A California appellate court reversed a lower court’s ruling and recognized a California Association of Realtors mediation clause related to attorney fees in a real estate dispute.
The broker who filed the lawsuit, Jay Lange, charged fraud, negligence, failure to disclose and suppression over a real estate transaction in which he purchased a property for himself. He filed the lawsuit in 2004 against Roxanne Schilling, a real estate agent, and her company, Segerstrom Real Estate Inc. The complaint centered on construction problems with the property and the level of the nearby lake.
The lower court found that Lange was entitled to $13,475 in the case and $113,096.03 in lawyer fees, according to court documents.
But on appeal, a panel of Third Appellate District Court judges found that a mediation provision in the real estate documents signed by Lange "bars recovery of any attorney fees by a prevailing party who does not first attempt mediation" prior to filing a lawsuit. Lange "filed his complaint first and only later offered mediation," the panel ruled.
The mediation provision is standard in California residential property purchase agreements, and provides that the "buyer and seller agree to mediate any dispute or claim arising between them out of this agreement, or any resulting transaction before resorting to arbitration or court action."
Lange’s lawyer had noted, according to court documents, that "prior to filing the complaint, both my client and my staff undertook research to determine the present address of the (sellers) so that a demand for mediation could be made. We were unsuccessful in finding any address other than (a) ‘mail drop’ in Nevada."
The lawyer had noted that Lange was "willing to stay the litigation at this point … in order to mediate the matter should the (sellers) so desire," though this letter was sent months after the complaint had been filed.
Clark Segerstrom, broker for the company named in the lawsuit that operates as Coldwell Banker Segerstrom, said the appellate court’s ruling "was incredibly significant in that had it not been overturned it really would have erased the whole California Association of Realtors stance about mediation.
"The outcome was incredibly important. We all depend on mediation," he said, adding that the latest decision could be subject to more court review.
The Realtors group had filed a court brief in support of Segerstrom to protest the trial court’s award of attorney fees. CAR, Segerstrom said, "took a great interest in this." Legal fees in the case far exceeded the damages awarded, he noted.
Lange and his lawyer in the case were not immediately available for comment.
June Barlow, general counsel for CAR, said of the appellate court’s ruling, "We were pleased to see that result.

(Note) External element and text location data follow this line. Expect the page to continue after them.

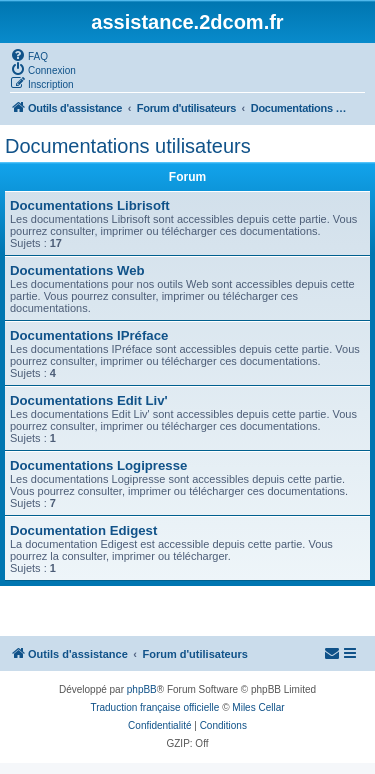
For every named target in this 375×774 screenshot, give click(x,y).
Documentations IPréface (89, 335)
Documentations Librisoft (90, 205)
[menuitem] (29, 55)
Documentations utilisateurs (128, 146)
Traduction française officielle (154, 707)
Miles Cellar (258, 707)
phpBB (142, 689)
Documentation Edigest (83, 530)
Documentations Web (77, 270)
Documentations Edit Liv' (89, 400)
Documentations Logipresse (98, 465)
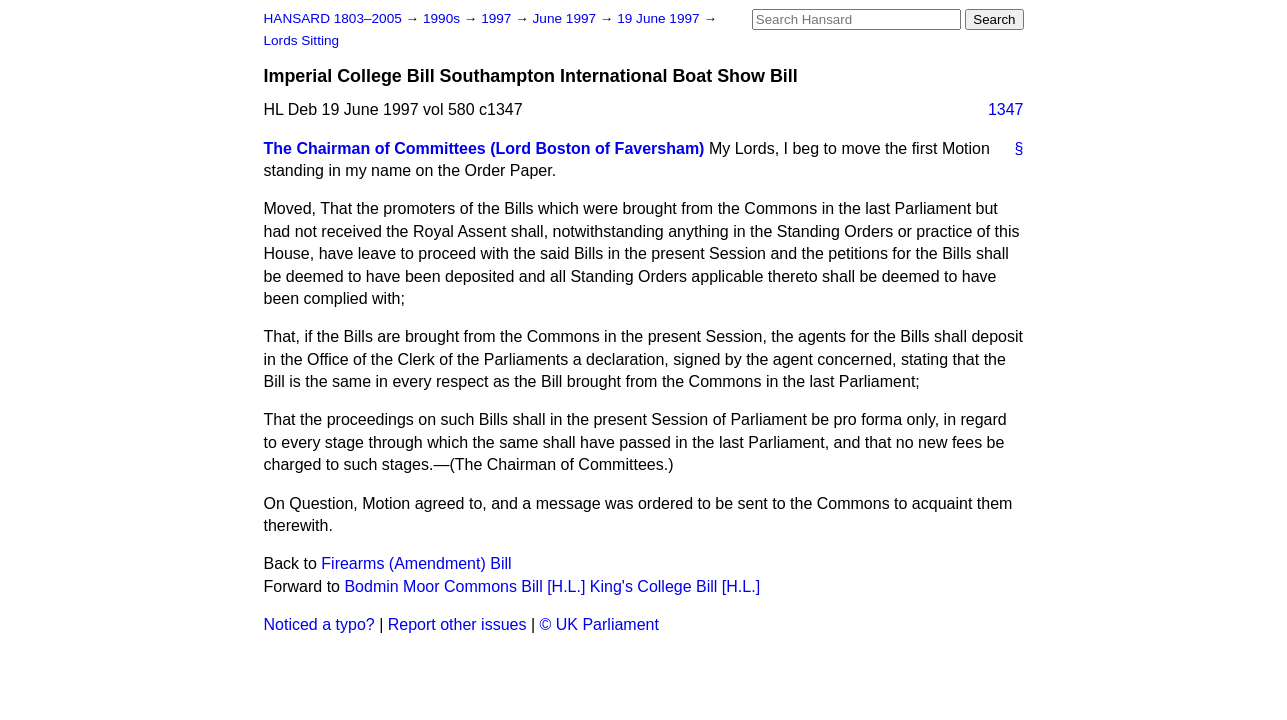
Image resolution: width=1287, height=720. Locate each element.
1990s (443, 18)
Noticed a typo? (319, 624)
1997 (498, 18)
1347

Before you file anything you’ve got to try to mediate."
Peter Bronson, a lawyer in Sacramento, Calif., wrote in an online article about the case, "In most lawsuits and other legal proceedings, the winning and losing parties are each responsible for paying their own attorney fees," though under California law a contract can provide that the prevailing party "may recover reasonable attorney fees from the losing party" and "such provisions in a contract are normally enforceable."
Language in the standard California residential property purchase agreement does provide that "the prevailing buyer or seller shall be entitled to reasonable attorney fees and costs from the non-prevailing buyer or seller," though this does not apply if mediation is not sought prior to legal action.